## [Activity]
Beginning at the line containing "Macera Filmleri (318, 604)" and continuing to the end of the records below, give each line again exactly as it stands, and only those lines.
----- Excerpted records -----
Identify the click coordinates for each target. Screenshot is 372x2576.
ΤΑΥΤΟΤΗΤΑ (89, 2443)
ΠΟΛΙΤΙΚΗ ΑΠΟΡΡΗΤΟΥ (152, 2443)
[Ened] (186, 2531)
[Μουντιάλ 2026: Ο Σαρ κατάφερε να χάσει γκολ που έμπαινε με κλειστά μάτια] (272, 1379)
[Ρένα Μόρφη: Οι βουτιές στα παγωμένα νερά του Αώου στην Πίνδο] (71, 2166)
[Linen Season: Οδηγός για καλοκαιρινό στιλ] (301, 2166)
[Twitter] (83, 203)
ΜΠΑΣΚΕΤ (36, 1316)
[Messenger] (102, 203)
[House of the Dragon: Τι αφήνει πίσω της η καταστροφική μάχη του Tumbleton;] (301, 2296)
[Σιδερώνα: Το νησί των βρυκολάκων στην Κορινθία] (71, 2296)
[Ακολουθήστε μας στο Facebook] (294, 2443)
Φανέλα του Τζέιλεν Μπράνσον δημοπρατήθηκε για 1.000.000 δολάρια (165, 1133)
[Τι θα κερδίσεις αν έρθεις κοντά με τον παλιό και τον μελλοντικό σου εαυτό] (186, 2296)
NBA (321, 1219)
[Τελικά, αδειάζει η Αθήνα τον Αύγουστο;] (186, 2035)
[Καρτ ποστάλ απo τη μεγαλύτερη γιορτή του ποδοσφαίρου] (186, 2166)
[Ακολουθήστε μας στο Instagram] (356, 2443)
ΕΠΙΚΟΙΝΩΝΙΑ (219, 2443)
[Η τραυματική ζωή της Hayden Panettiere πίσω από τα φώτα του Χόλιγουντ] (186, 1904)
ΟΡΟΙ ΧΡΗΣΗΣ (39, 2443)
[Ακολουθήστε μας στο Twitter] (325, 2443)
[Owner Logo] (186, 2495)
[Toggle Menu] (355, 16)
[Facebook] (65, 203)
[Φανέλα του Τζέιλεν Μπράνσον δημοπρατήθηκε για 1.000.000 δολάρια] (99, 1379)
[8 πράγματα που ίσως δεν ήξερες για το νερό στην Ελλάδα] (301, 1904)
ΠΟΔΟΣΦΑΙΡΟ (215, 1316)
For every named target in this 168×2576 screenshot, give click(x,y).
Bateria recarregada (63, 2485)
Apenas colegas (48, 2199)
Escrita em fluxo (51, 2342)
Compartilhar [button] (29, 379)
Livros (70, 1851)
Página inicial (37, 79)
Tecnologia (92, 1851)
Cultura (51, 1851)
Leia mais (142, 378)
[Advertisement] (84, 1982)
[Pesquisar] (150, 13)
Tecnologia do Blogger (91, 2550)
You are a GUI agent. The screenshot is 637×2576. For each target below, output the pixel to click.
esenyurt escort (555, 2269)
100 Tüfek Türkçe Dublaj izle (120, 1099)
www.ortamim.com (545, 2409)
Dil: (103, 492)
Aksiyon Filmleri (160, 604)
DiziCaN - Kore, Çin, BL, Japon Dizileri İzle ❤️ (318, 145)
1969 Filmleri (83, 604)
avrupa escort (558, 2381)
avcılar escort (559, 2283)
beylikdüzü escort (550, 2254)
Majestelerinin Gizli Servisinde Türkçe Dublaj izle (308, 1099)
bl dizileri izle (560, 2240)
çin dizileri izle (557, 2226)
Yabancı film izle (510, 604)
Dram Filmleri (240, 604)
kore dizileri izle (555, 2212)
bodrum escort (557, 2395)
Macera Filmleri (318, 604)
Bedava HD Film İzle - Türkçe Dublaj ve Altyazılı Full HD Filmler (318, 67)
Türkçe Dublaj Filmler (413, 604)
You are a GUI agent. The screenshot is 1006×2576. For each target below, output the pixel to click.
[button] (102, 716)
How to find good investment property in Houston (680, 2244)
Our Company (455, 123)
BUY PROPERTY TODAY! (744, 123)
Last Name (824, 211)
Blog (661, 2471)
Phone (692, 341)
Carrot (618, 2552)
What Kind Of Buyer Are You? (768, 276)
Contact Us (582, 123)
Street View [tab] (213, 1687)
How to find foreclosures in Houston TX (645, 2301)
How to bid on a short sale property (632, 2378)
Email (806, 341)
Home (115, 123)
-----
## [Solution]
Macera Filmleri (318, 604)
Bedava HD Film İzle - Türkçe Dublaj ve Altyazılı Full HD Filmler (318, 67)
Türkçe Dublaj Filmler (413, 604)
You are a GUI agent. The screenshot is 1006×2576. For each target below, output the pixel to click.
[button] (102, 716)
How to find good investment property in Houston (680, 2244)
Our Company (455, 123)
BUY PROPERTY TODAY! (744, 123)
Last Name (824, 211)
Blog (661, 2471)
Phone (692, 341)
Carrot (618, 2552)
What Kind Of Buyer Are You? (768, 276)
Contact Us (582, 123)
Street View [tab] (213, 1687)
How to find foreclosures in Houston TX (645, 2301)
How to bid on a short sale property (632, 2378)
Email (806, 341)
Home (115, 123)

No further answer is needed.